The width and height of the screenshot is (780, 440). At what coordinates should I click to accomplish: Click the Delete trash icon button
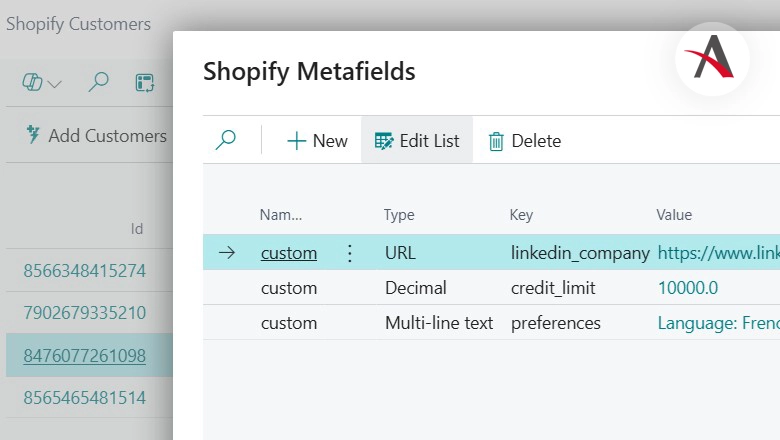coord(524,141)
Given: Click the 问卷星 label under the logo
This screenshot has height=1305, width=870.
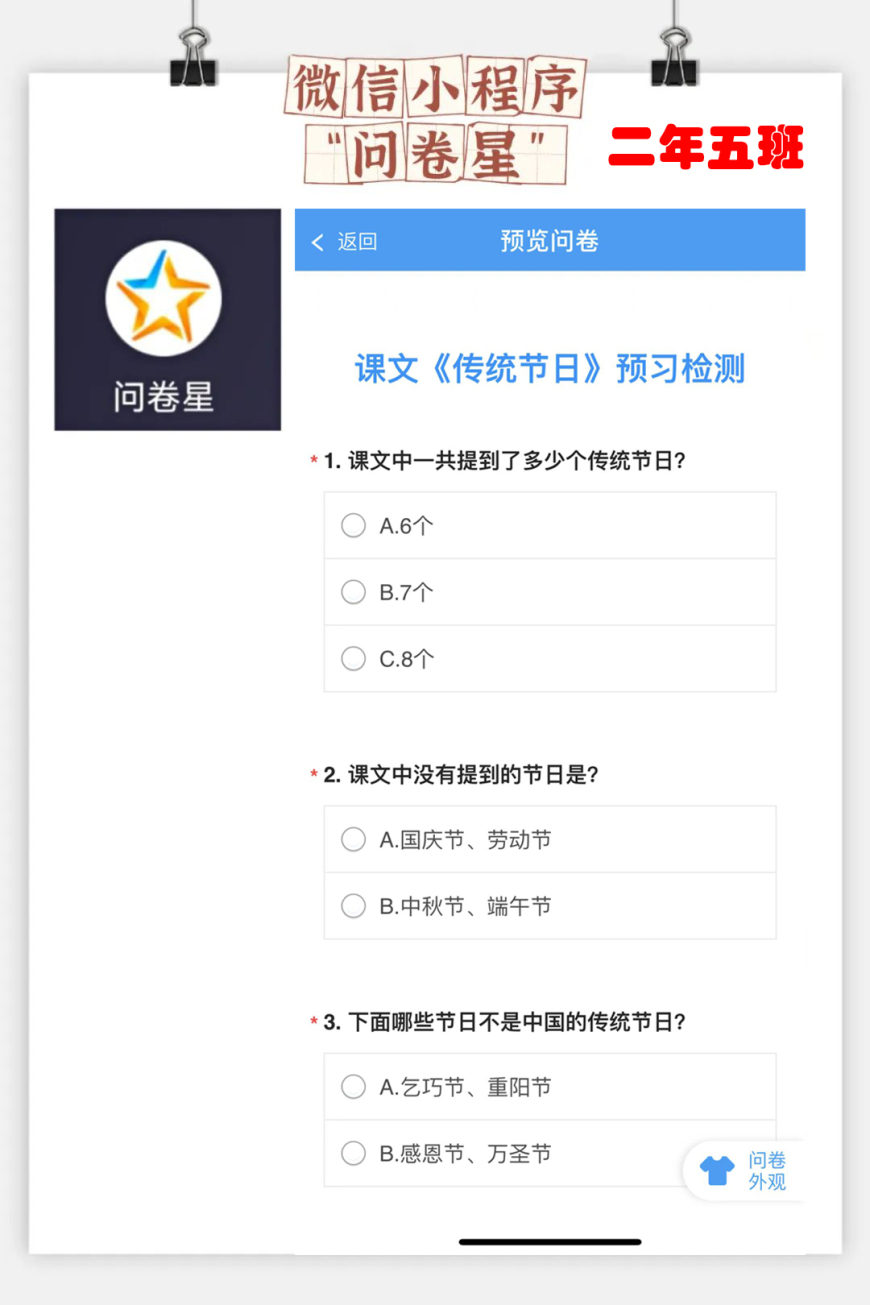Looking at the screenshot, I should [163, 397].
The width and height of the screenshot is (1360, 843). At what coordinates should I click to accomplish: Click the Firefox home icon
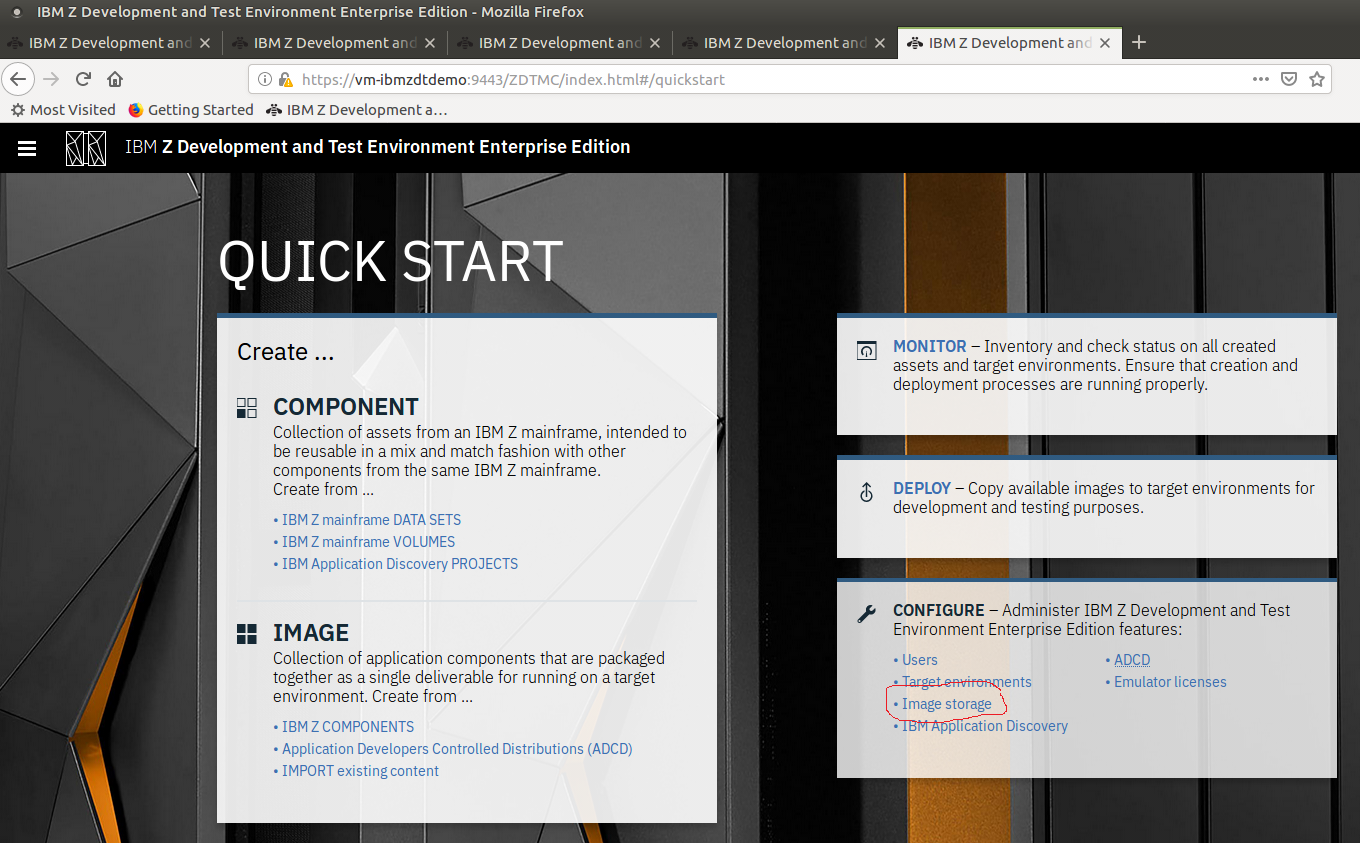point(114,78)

### [Assignment]
The records, exactly as written but without images, should be returned.

### [Written response]
The width and height of the screenshot is (780, 440). At what coordinates should I click to accomplish: Click the Delete trash icon button
coord(524,141)
Given: Click the 问卷星 label under the logo
This screenshot has height=1305, width=870.
Looking at the screenshot, I should [163, 397].
The width and height of the screenshot is (1360, 843). At what coordinates should I click to accomplish: Click the Firefox home icon
point(114,78)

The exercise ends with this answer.